TCS Daily


Americans Despise this Tax, So Why Compromise at All?

By James K. Glassman - April 29, 2005 12:00 AM

The clock is ticking. Unless Congress acts -- who knows? -- we could see a wave of suicides, patricides, matricides and rich-uncle killings in 2010.

That's the year that the federal tax on estates -- also known as the "death tax," the most hated tax exacted by the U.S. Treasury -- will be repealed. If you die in 2010, you can pass along all your assets to your heirs without a penny to Uncle Sam.

But the repeal recedes. If you die after 2010, only $1 million of your estate is exempt from tax, and the rest gets hit with a top rate of 55 percent. Those are the loony terms of the tax law Congress passed in 2001. The Senate lacked a super-majority of 60, so, under the Byrd Rule, the repeal had to sunset after 10 years, when conditions revert to what they were before the law. Cinderella's coach turns into a pumpkin.

Congress could fix things. On April 13, the House, for the third time, voted to make repeal permanent, but the Senate still seems to lack those 60 votes.

Negotiations have opened to find a compromise. "We need certainty," says a Finance Committee aide. Estate planning is impossible if you don't know the rules.

Most Republicans appear willing to back a deal that exempts $10 million in assets and taxes the rest at 15 percent. Democrats may support a $3.5 million exemption and a 45 percent rate. (Those are the terms set for 2009 under current law. Changes are being phased in; the 2005 exemption is $1.5 million with a rate of 47 percent.)

But Americans despise this tax, so why compromise at all? A survey last month by Harris Interactive found that 30 percent ranked the tax on estates the "worst federal tax," with the income tax (26 percent) second and Social Security taxes far behind (15 percent).

These results are remarkable when you consider that in 2003, of the 2.5 million people who died, just 31,000 (or about 1 percent) left estates that paid any federal tax at all. And only 1 in every 1,000 people who died left an estate in which a family farm or business represented a majority of the assets.

In preparing to launch an organization called Investors Action Alliance, my colleagues and I recently conducted extensive research. In focus groups, I was shocked to see small investors of all political persuasions and ages excoriate the estate tax.

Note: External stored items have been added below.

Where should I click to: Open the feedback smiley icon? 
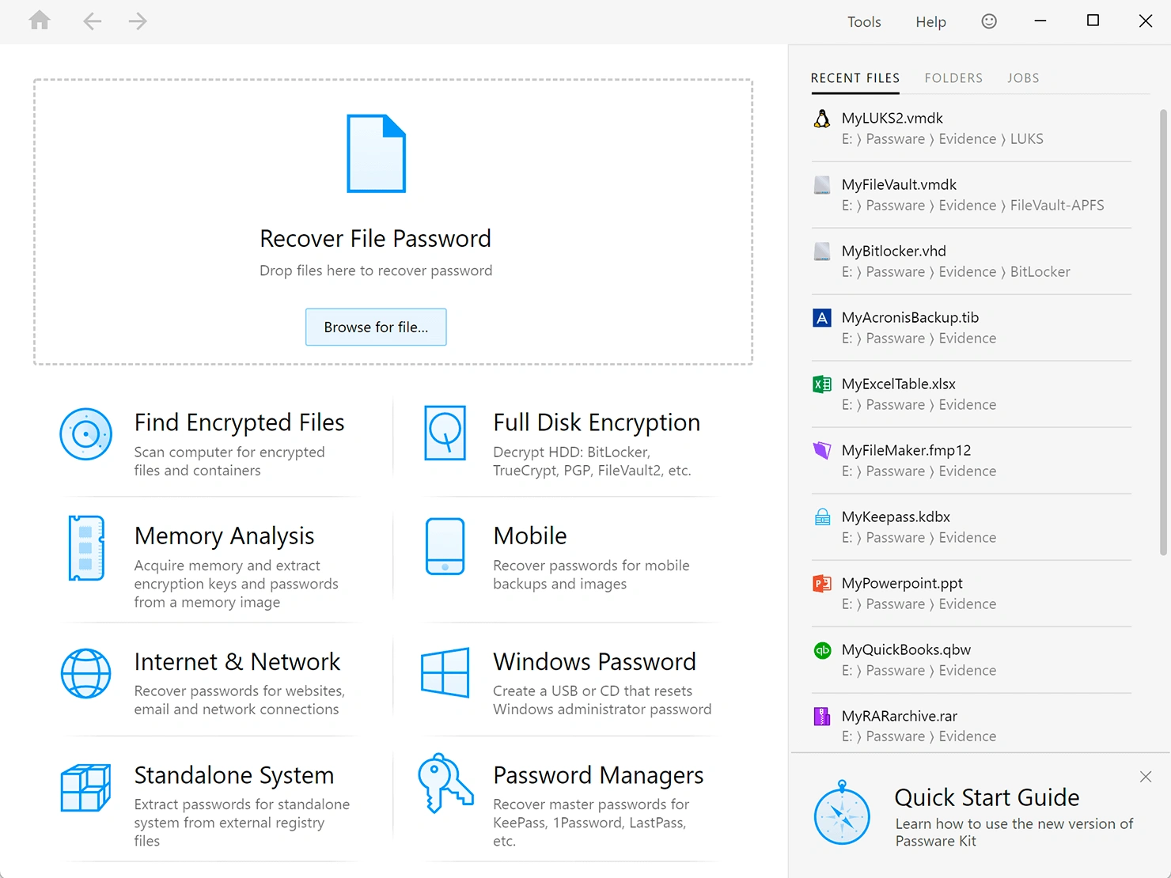pos(988,21)
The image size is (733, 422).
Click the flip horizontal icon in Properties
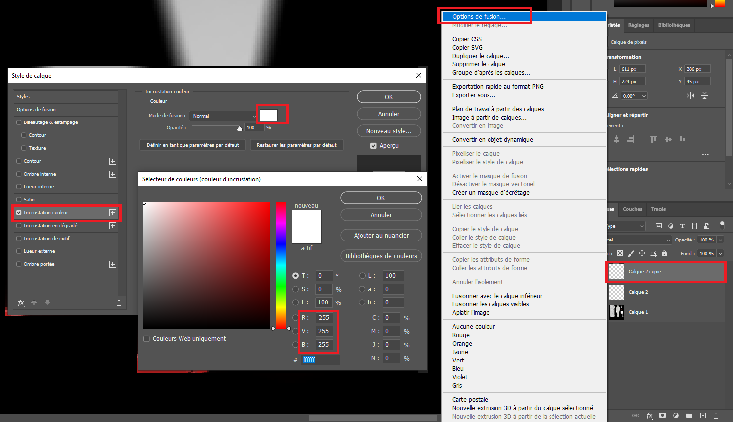(x=690, y=96)
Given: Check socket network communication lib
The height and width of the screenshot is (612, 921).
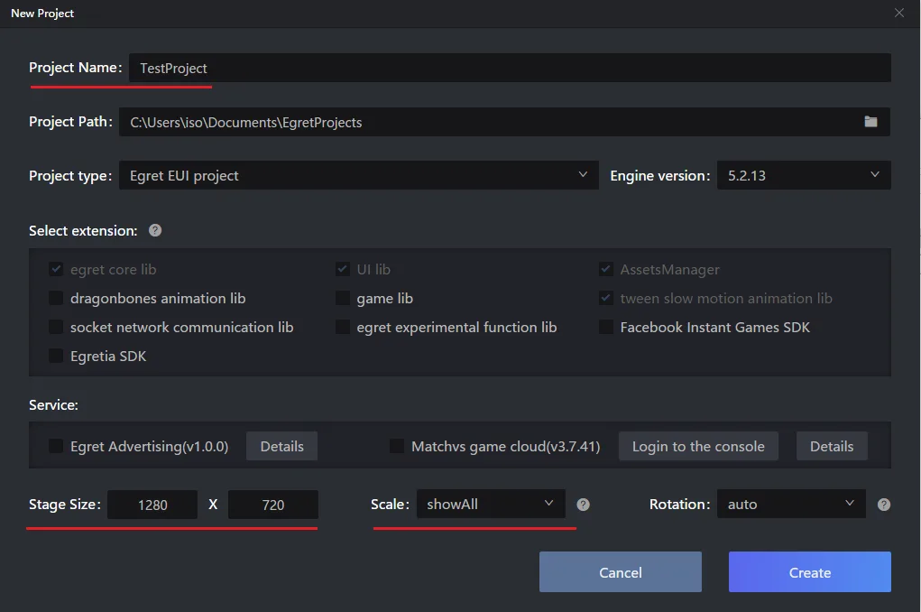Looking at the screenshot, I should [x=56, y=327].
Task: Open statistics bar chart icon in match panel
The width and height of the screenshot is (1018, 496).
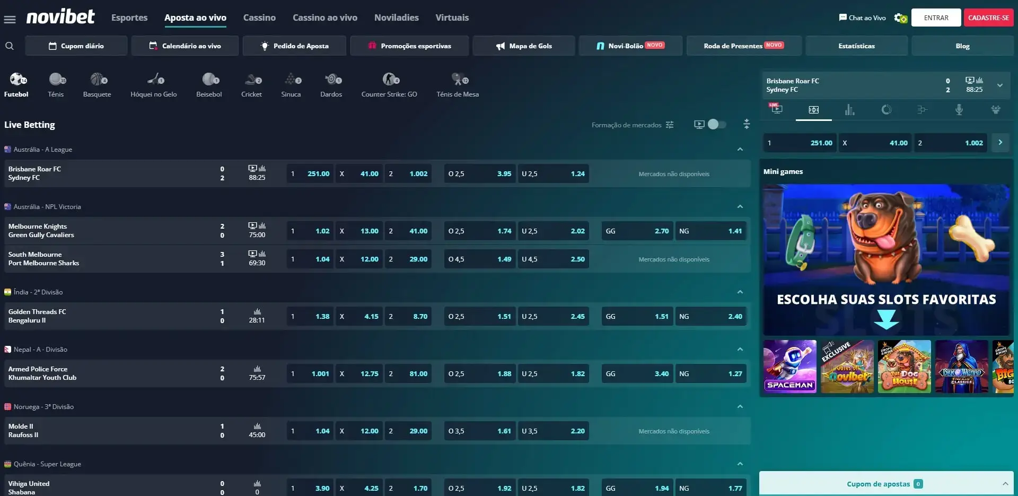Action: click(x=849, y=110)
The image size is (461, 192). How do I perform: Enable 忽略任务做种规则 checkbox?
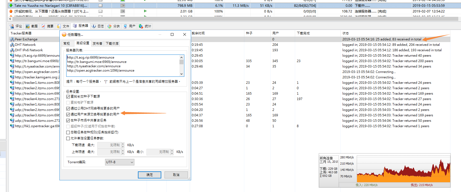coord(68,132)
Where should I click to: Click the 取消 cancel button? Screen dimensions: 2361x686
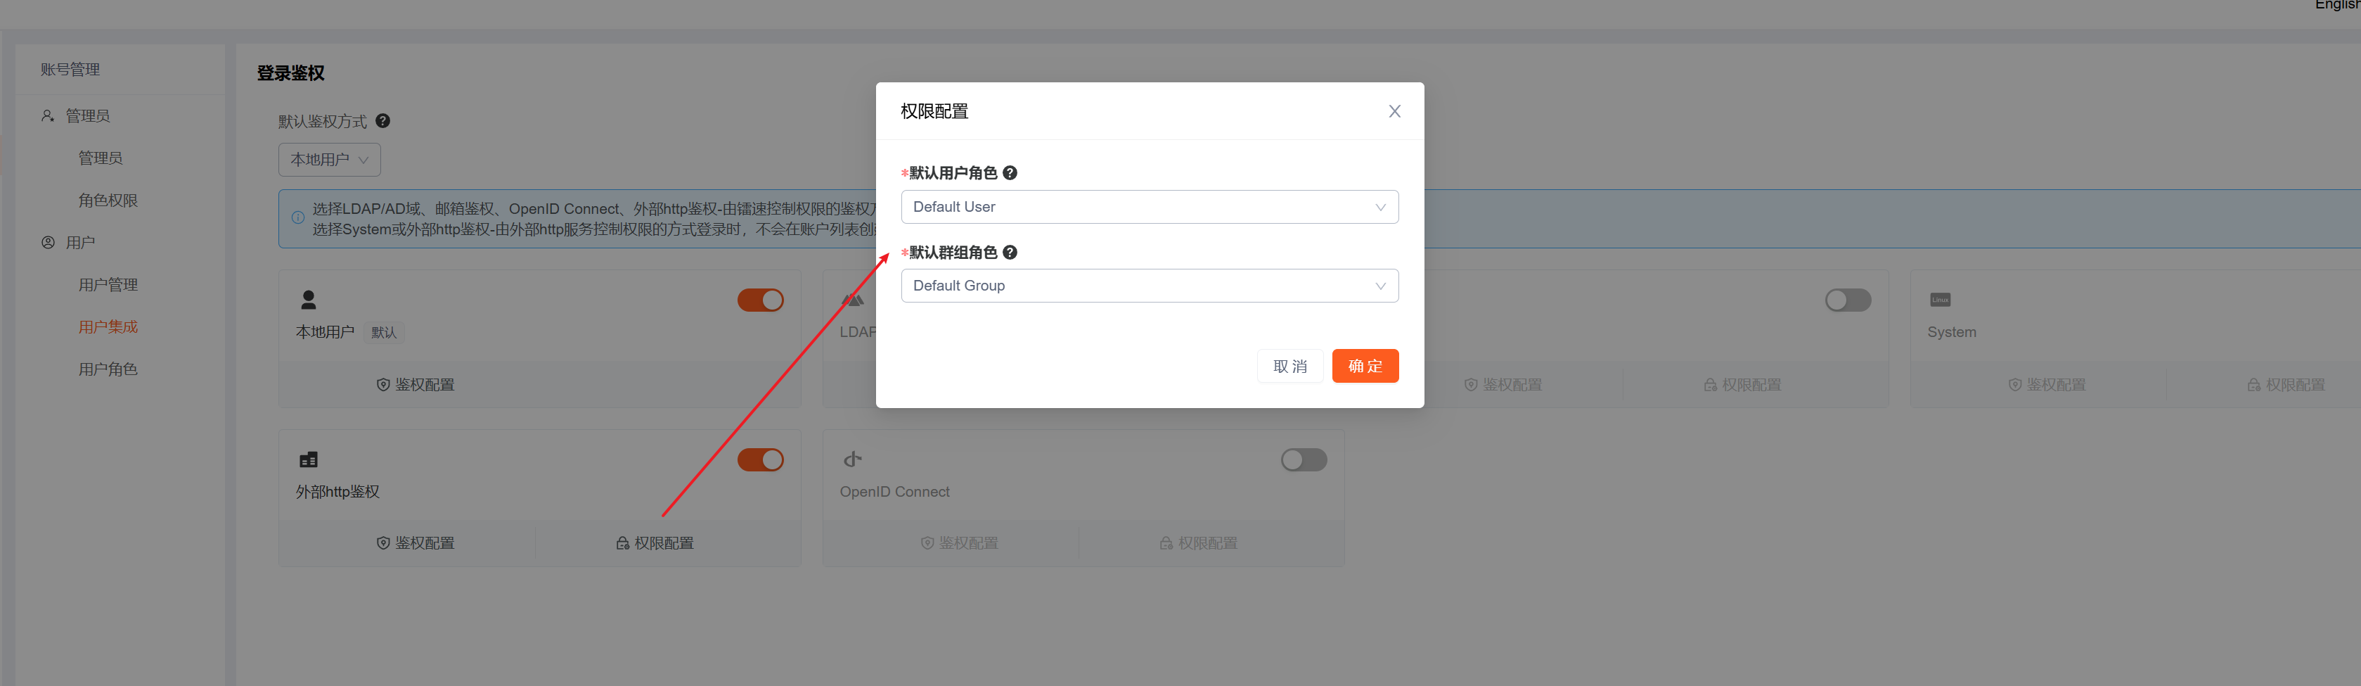click(x=1290, y=366)
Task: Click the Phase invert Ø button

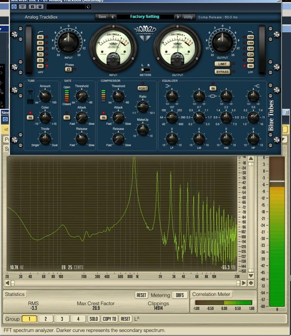Action: [68, 70]
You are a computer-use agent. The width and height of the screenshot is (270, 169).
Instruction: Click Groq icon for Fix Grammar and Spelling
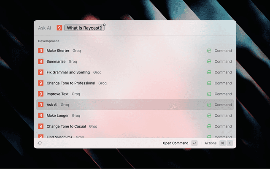coord(41,72)
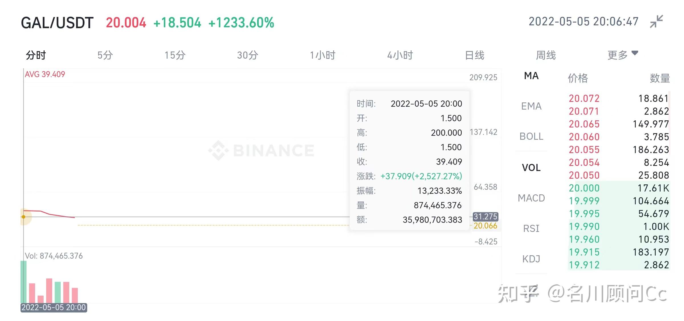Choose the 30分 chart interval
The height and width of the screenshot is (321, 684).
(x=247, y=55)
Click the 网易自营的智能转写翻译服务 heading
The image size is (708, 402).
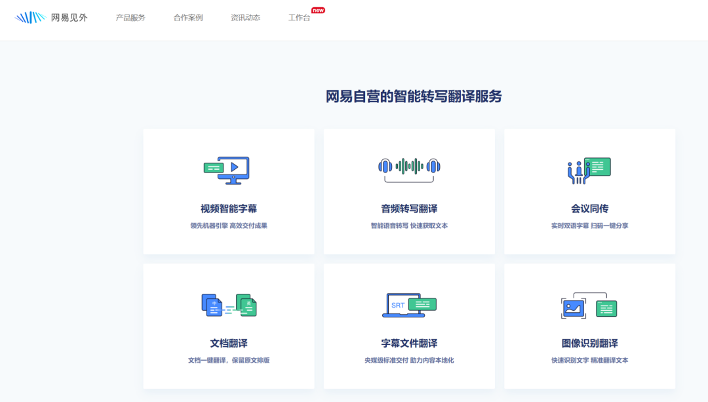click(x=414, y=96)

Why? They said the tax was flat-out unfair. They earned the money and paid the taxes while they were working. Why should their heirs have to pay taxes on the same assets again? And forget class-warfare appeals. Here in America, folks believe they can eventually become rich enough to get whacked by the death tax. They're right.

Still, the animosity seems surprising in a society that also believes equal opportunity benefits both poor and rich. "The parent who leaves his son enormous wealth," wrote Andrew Carnegie in 1891, "generally deadens the talents and energies of the son and tempts him to lead a less useful and less worthy life than he otherwise would."

Academic research has found that large inheritances (or lottery prizes) encourage people to quit work. But economists have also found that entrepreneurs who get large bequests tend to stay on the job.

Whether an inheritance is good or bad for your kids, however, is a decision that you -- not the government -- should have the freedom and responsibility to make.

What about the deficit? Critics say that repealing the estate tax would cost $40 billion in 2011, but that's a phony number. In fact, the contribution of the tax to federal revenues "may be zero or negative," says Harvard's Greg Mankiw, who formerly headed the Council of Economic Advisors. The reason is that the tax "encourages people to take avoidance actions" -- financial decisions that actually hurt the economy, not to mention the deadweight losses from accounting and legal costs.

I want to see the estate tax eliminated entirely, preferably in a general reform that taxes only what we consume -- and that only once.

But I also want more certainty now. The best solution is to try to get those 60 votes. If a vigorous attempt fails, then simply extend death-tax repeal through 2014. That will provide a few more elections to find enough good Senators to make elimination permanent.